Solar domestic hot water systems use the sun’s energy to heat water and store it for later use. Therefore, solar systems need solar collectors located outside and facing the sun to collect sunlight. They need a tank to store the energy, and they need piping to connect the two together. Piping is also needed to connect the solar system to the home’s hot water distribution system. Just like conventional water heating systems, various other components are also needed for safe and proper operation such as valves, pumps, sensors and controllers.
System designs usually depend on climate or water quality, with more complex designs being required where freezing conditions are more common, or where poor water quality requires protection of the components by physical separation of the collector fluid loop.
There are many ways to describe solar domestic hot water systems. Here are some common basic designs.
The thermosyphon design is perhaps one of the most common found in the world, but is not often seen in the US.
As the name implies, solar energy heats the fluid in the collector. Buoyancy forces, or natural convection, make the heated fluid rise to the tank located above the collector.
The Integral Collector Storage, or ICS uses solar collectors that have the tank also functioning as the solar collector.
Many early designs had a single large tank/collector in an enclosure.
In recent years, ICS collectors using multiple tube tanks have dominated the US market.
However, single tank plastic units are currently under certification test and may soon be seen on the US market.
PV Pumped systems use a DC circulator to pump water around the collector loop.

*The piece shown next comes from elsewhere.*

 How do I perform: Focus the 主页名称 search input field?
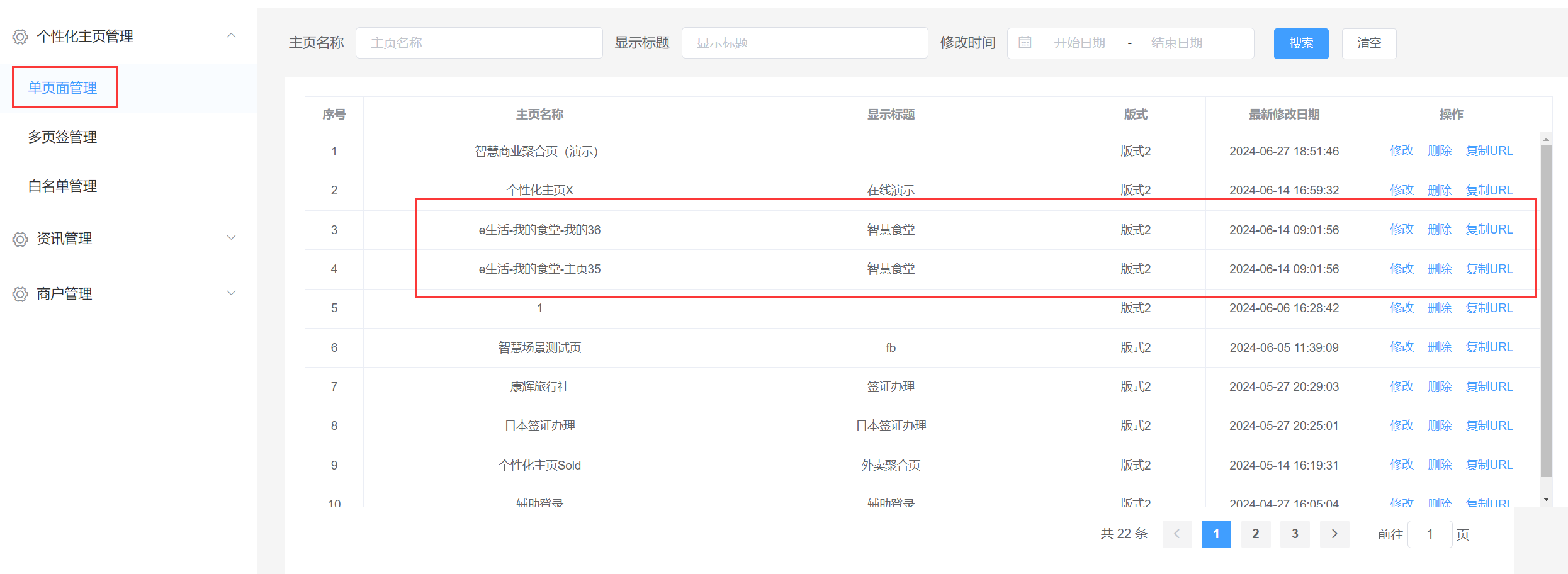click(478, 43)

The pump is powered by a photovoltaic, or PV, panel.
In a certified system, the PV panel and pump have been sized such that when there is sufficient sunlight to power the pump, there is sufficient sunlight to heat the water in the collector.
Two common designs are seen in freeze-prone regions of the country. The exposed components in an antifreeze system are protected from freezing by a glycol or other freeze-tolerant fluid in the collector loop.
All antifreeze systems are indirect. That is, the collector loop fluid is separated from the potable water by a heat exchanger. Antifreeze systems always have fluid in the collector.
The other common system design seen in freeze-prone regions is the drain-back design.
As its name implies, the drain back design drains all of the liquid out of the collector when it is not collecting solar heat. The fluid drains into a drainback tank located in conditioned space. Thus, when freezing conditions occur, there is no liquid in the exposed components that can freeze. Water can be used in the collector loop. A circulator is usually insufficient to raise the column of water up to the collector, so a larger pump usually must be specified. Properly installed, this design provides positive freeze protection. However, care must be taken during installation that all exposed plumbing is sloped to allow drainage.
In fact, there are many different configurations seen in solar water heating. Several descriptors are commonly used in the industry to categorize basic SDHW system configurations.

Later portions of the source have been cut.